The Keksec threat actor has been linked to a previously undocumented malware strain, which has been observed in the wild masquerading as an extension for Chromium-based web browsers to enslave compromised machines into a botnet.
The extension "not only steals the information available during the browser session but can also install malware on a user's device and subsequently assume control of the entire device," Zimperium researcher Nipun Gupta said in a new report.
This attack chain, in turn, exploits flaws in web browsers such as Mozilla Firefox (CVE-2019-11708, CVE-2019-9810), Internet Explorer (CVE-2014-6332, CVE-2016-0189), and Edge (CVE-2016-7200) to escape the browser sandbox and deploy malware on the system.
The script further acts as a keylogger and a conduit for launching additional commands received from a remote server, allowing it to steal clipboard data, browser cookies, and mount layer 7 DDoS attacks against any domain.
Zimperium attributed the malware to a threat actor tracked as Keksec (aka Kek Security, Necro, and FreakOut), which has a history of developing a wide range of botnet malware, including EnemyBot, for crypto mining and DDoS operations.
The connection to Keksec comes from overlaps in the domains that were previously identified as used by the malware group.
The disclosure comes over three months after Zimperium discovered a malicious browser add-on dubbed ABCsoup that posed as a Google Translate tool to strike Russian users of Google Chrome, Opera, and Mozilla Firefox browsers.
"Users should be trained on the risks associated with browser extensions outside of official repositories, and enterprises should consider what security controls they have in place for such risks," Gupta said.

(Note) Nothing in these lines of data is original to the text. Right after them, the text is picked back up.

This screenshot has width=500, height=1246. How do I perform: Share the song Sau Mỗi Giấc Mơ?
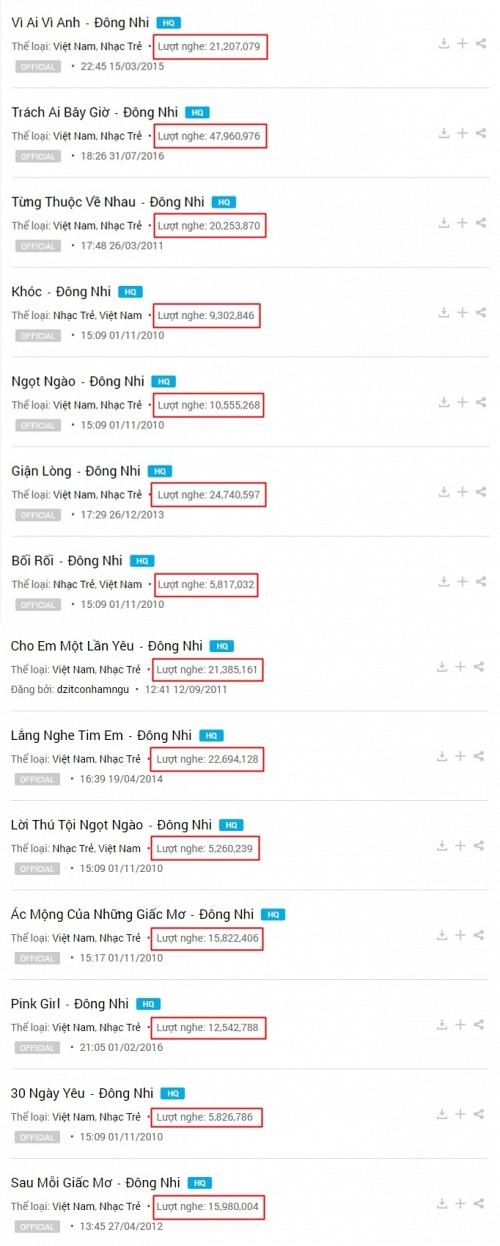(481, 1203)
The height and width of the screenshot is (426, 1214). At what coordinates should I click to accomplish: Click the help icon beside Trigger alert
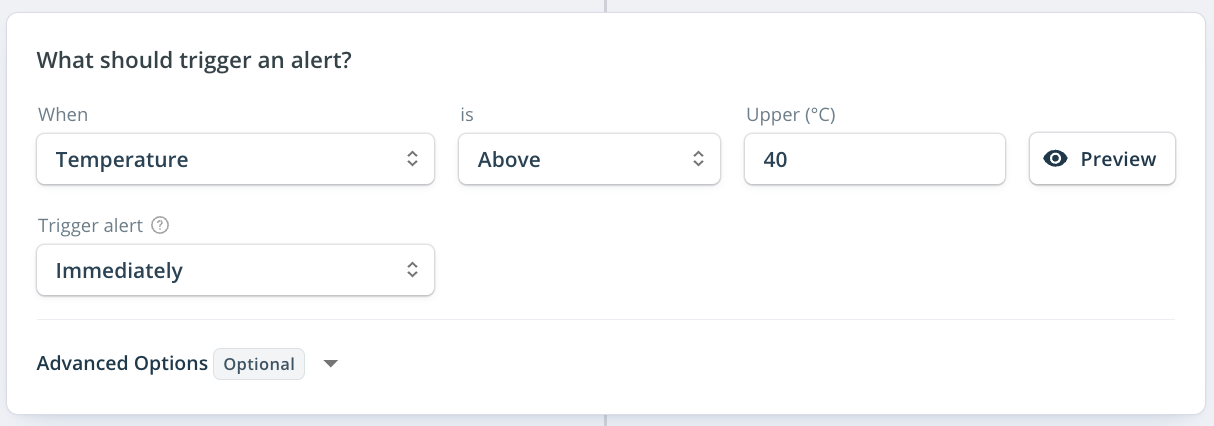pos(160,226)
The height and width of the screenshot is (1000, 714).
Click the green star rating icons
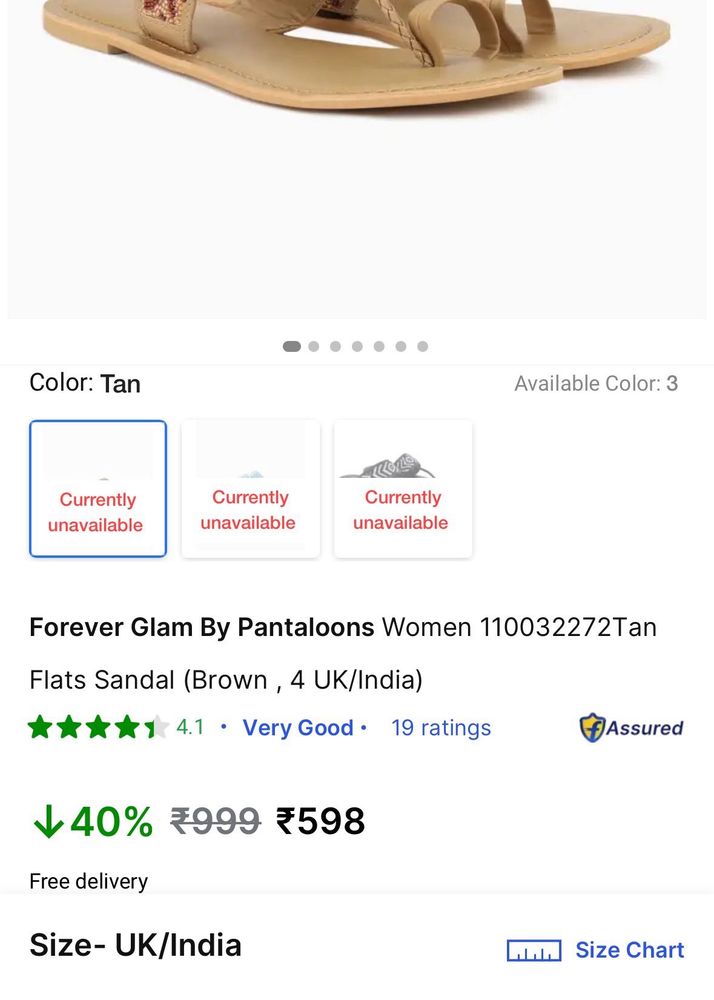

Update: Following the publication of the story, a Google spokesperson shared the below statement with The Hacker News -
"We always recommend users update to the latest version of Google Chrome to ensure they have the most up-to-date security protections. Users can also stay better protected from malicious executables and websites by enabling Enhanced Protection in the privacy and security settings in Chrome. Enhanced Protection automatically warns you about potentially risky sites and downloads and inspects the safety of your downloads and warns you when a file may be dangerous."